It is interesting to see the profile of each guitar string. We can see that the E string has a prominent second harmonic, and the A string has prominent second and third harmonics. I am curious how much variability there would be if I created unit vectors for different guitars or even different guitar string materials (steel vs nylon).

Let us verify how accurately these unit vectors can predict the guitar string being played. First let’s create a matrix to hold our unit vectors as rows.

proj_matrix = np.matrix(list(unit_vecs.values()))
proj_matrix.shape

(6, 59)

print('Actual \t Predicted')
for st in strings:
    for i in range(4):
        signal = np.array([fft_signals[st][i][f] for f in frequencies_of_interest])
        # project signal onto unit vector matrix. Find string corresponding to largest value
        prediction = strings[ (proj_matrix @ signal).A.argmax() ]
        print(st,'\t', prediction)
Actual   Predicted
E	    E
E    	    E
E    	    E
E    	    E
A    	    A
A    	    A
A    	    A
A    	    A
D    	    D
D    	    D
D    	    D
D    	    D
G    	    G
G    	    G
G    	    G
G    	    G
B    	    B
B    	    B
B    	    B
B    	    B
e    	    e
e    	    e
e    	    e
e    	    e

The unit vector approach yields perfect results when tested against the sampled signals. Since this prediction will be running on the STM32, I decided to minimize the number of floating point operations by taking all of the unit vectors and removing any ‘noise’. I removed all components with a value less than 0.1 . Next I multiplied each value by 100 and rounded to the nearest integer. Although the vectors are no longer unit vectors, they should have similar magnitudes, and we can still make reasonable classifications as we have before.

for k in unit_vecs.keys():
    for i, val in enumerate(unit_vecs[k]):
        if val < 0.1: unit_vecs[k][i] = 0
        else: unit_vecs[k][i] = int(unit_vecs[k][i]*100)

for k in unit_vecs.keys():
    print(np.linalg.norm(unit_vecs[k]))
94.71536306217698
95.62949335848225
96.33275663033837
96.96906723280368
93.82430388763883
96.50388593212193
fig, a = plt.subplots(6,1)

▸ **The tasks**
A - From the guitar string analysis, list every norm value printed after the vectors are thresholded and scaled.
B - Output the section of the guitar string analysis that opens with the words containing "Let us verify" and closes with "print('Actual \t Predicted')".
The material after this point has no connection to the guitar string analysis.

▸ **Material provided**
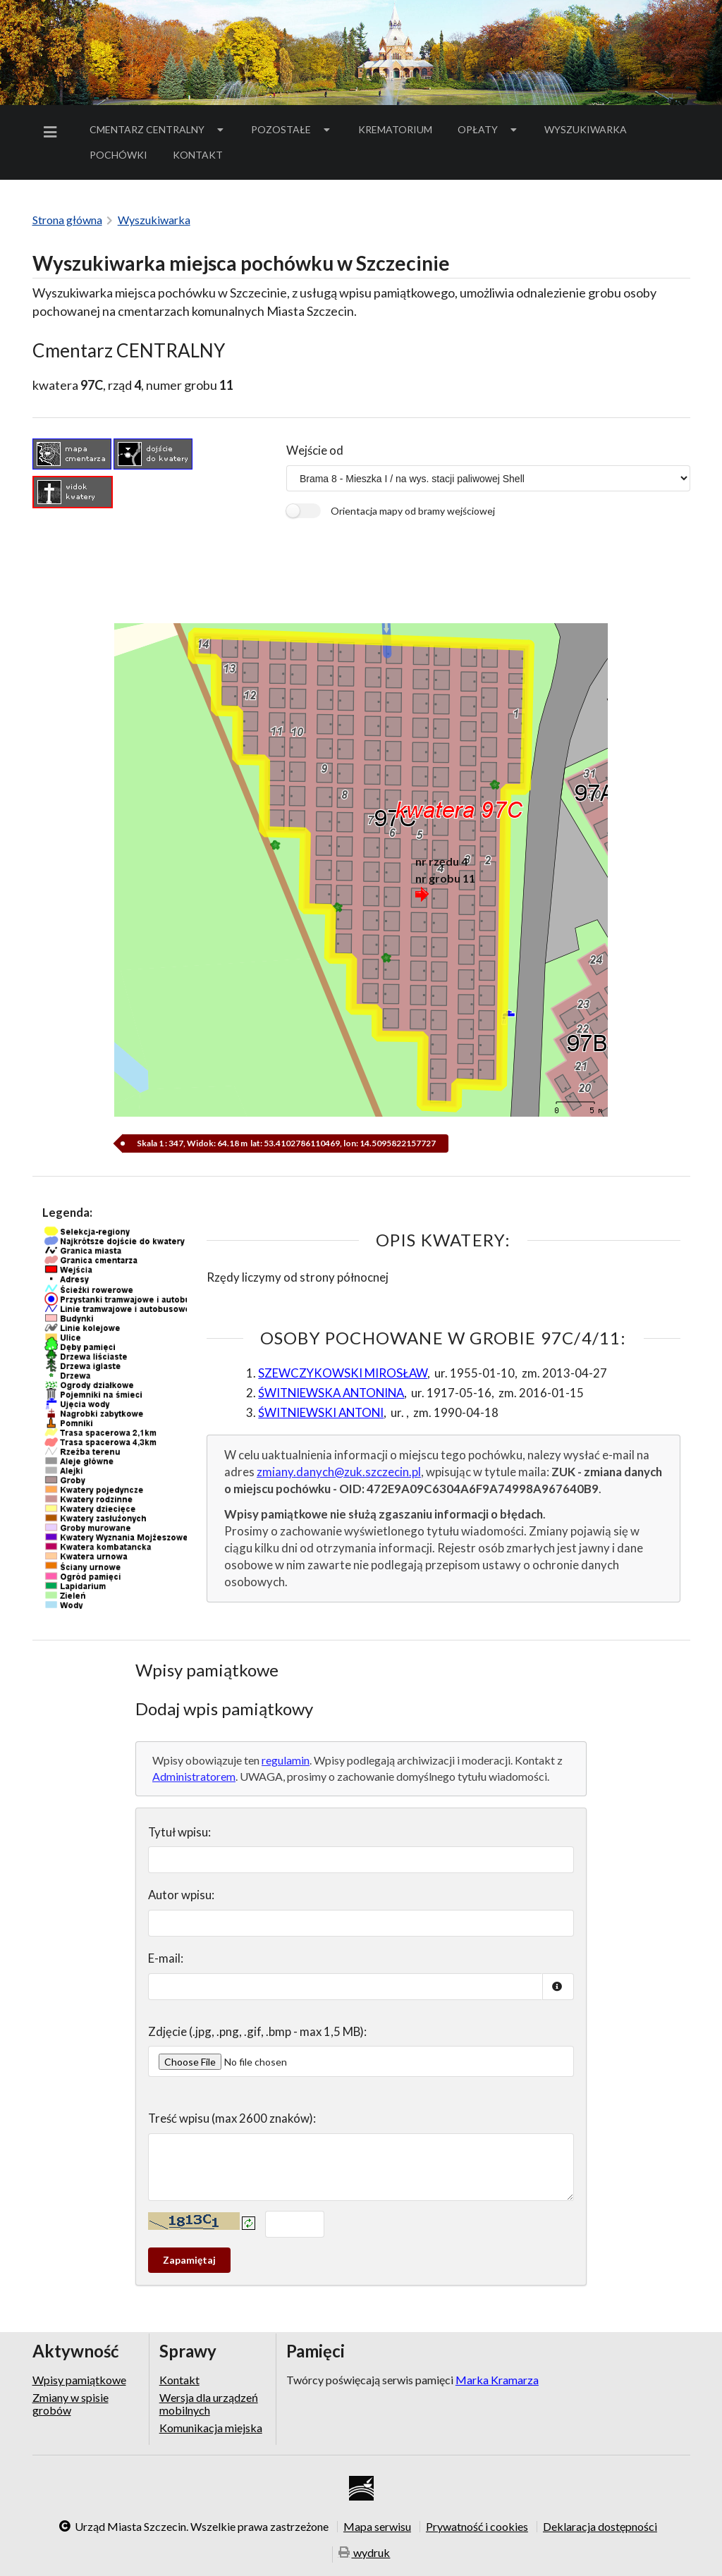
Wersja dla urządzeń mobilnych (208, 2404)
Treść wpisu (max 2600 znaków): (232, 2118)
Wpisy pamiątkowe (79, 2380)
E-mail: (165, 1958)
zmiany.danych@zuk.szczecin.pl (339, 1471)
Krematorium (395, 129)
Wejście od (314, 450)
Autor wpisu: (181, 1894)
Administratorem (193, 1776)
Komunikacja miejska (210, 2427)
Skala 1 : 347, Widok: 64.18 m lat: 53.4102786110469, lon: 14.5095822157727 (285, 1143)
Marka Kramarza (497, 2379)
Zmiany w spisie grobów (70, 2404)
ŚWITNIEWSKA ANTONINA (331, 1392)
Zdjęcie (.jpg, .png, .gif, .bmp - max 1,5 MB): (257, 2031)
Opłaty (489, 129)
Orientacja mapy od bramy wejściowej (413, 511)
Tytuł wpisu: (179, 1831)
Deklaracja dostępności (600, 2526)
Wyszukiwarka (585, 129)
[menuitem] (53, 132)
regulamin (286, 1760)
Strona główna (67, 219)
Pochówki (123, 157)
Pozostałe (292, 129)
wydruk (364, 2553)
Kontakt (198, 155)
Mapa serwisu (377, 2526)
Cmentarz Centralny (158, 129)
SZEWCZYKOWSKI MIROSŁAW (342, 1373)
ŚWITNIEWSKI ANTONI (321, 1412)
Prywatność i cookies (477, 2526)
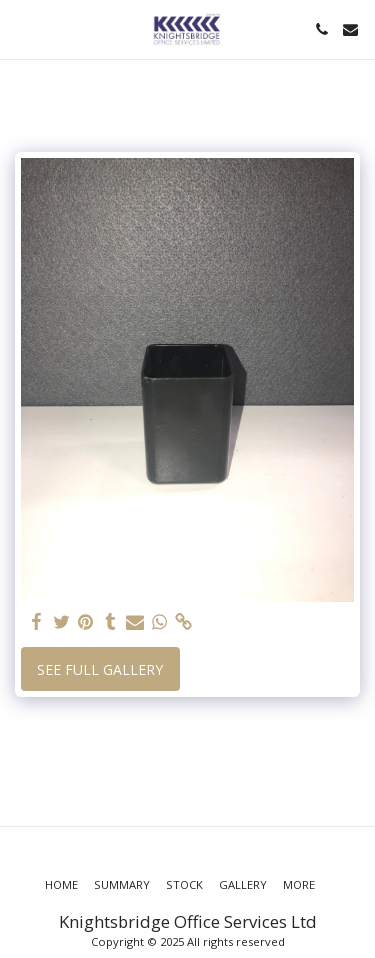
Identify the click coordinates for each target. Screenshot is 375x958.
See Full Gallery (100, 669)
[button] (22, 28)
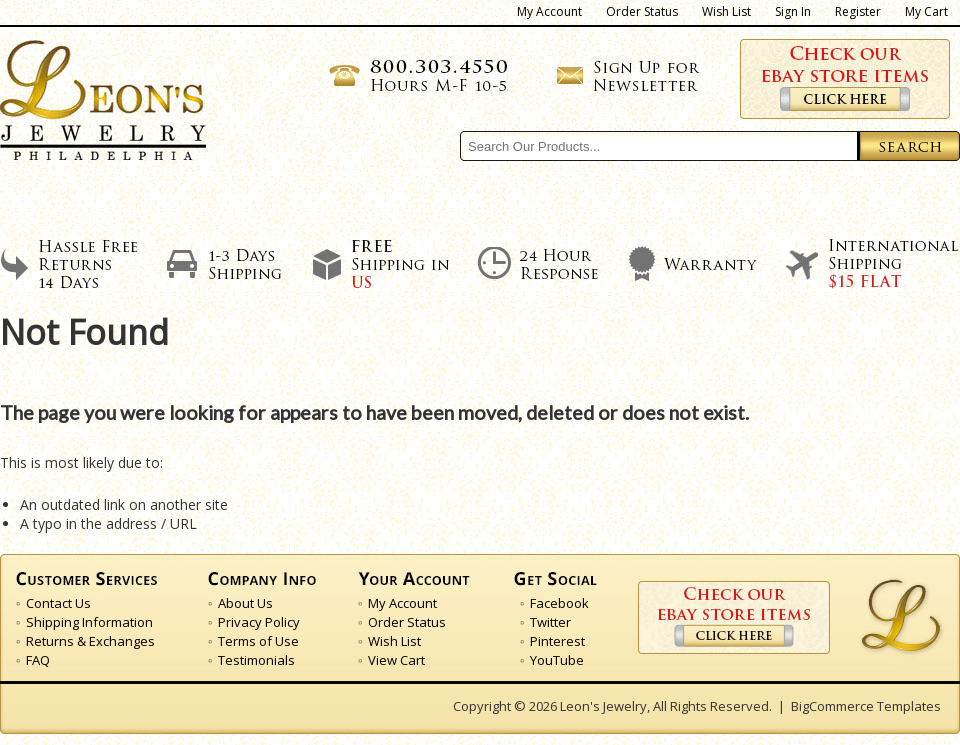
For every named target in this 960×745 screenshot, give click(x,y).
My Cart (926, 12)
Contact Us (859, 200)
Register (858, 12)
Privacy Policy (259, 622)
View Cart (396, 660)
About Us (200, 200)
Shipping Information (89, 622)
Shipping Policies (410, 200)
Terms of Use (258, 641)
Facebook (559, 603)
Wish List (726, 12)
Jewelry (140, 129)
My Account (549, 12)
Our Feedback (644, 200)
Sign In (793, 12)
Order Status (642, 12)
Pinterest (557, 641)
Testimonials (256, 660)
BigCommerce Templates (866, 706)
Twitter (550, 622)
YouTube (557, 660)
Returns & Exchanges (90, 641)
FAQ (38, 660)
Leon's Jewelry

---

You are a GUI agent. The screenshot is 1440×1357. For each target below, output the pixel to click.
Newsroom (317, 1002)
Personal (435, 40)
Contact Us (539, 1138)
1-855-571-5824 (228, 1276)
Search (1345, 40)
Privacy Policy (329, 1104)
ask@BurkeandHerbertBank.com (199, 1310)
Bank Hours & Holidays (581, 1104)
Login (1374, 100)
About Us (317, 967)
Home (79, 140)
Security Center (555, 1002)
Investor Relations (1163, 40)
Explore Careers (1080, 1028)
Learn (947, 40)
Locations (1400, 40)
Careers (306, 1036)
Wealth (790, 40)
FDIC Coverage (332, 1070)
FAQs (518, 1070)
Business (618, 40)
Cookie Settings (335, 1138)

* * *

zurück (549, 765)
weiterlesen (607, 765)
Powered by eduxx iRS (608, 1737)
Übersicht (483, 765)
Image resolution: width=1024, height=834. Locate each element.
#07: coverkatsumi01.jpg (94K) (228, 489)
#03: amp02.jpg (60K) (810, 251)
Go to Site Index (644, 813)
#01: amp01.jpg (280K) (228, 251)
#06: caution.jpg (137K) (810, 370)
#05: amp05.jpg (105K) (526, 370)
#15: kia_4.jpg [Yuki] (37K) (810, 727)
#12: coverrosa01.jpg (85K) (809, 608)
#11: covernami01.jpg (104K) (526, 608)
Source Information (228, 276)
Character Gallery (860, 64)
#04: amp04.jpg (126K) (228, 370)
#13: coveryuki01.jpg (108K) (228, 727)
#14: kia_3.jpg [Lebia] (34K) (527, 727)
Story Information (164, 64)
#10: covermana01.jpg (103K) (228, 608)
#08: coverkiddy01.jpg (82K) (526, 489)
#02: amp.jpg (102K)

▸ **Results for the exercise**
A -
94.71536306217698
95.62949335848225
96.33275663033837
96.96906723280368
93.82430388763883
96.50388593212193

B -
Let us verify how accurately these unit vectors can predict the guitar string being played. First let’s create a matrix to hold our unit vectors as rows.

proj_matrix = np.matrix(list(unit_vecs.values()))
proj_matrix.shape

(6, 59)

print('Actual \t Predicted')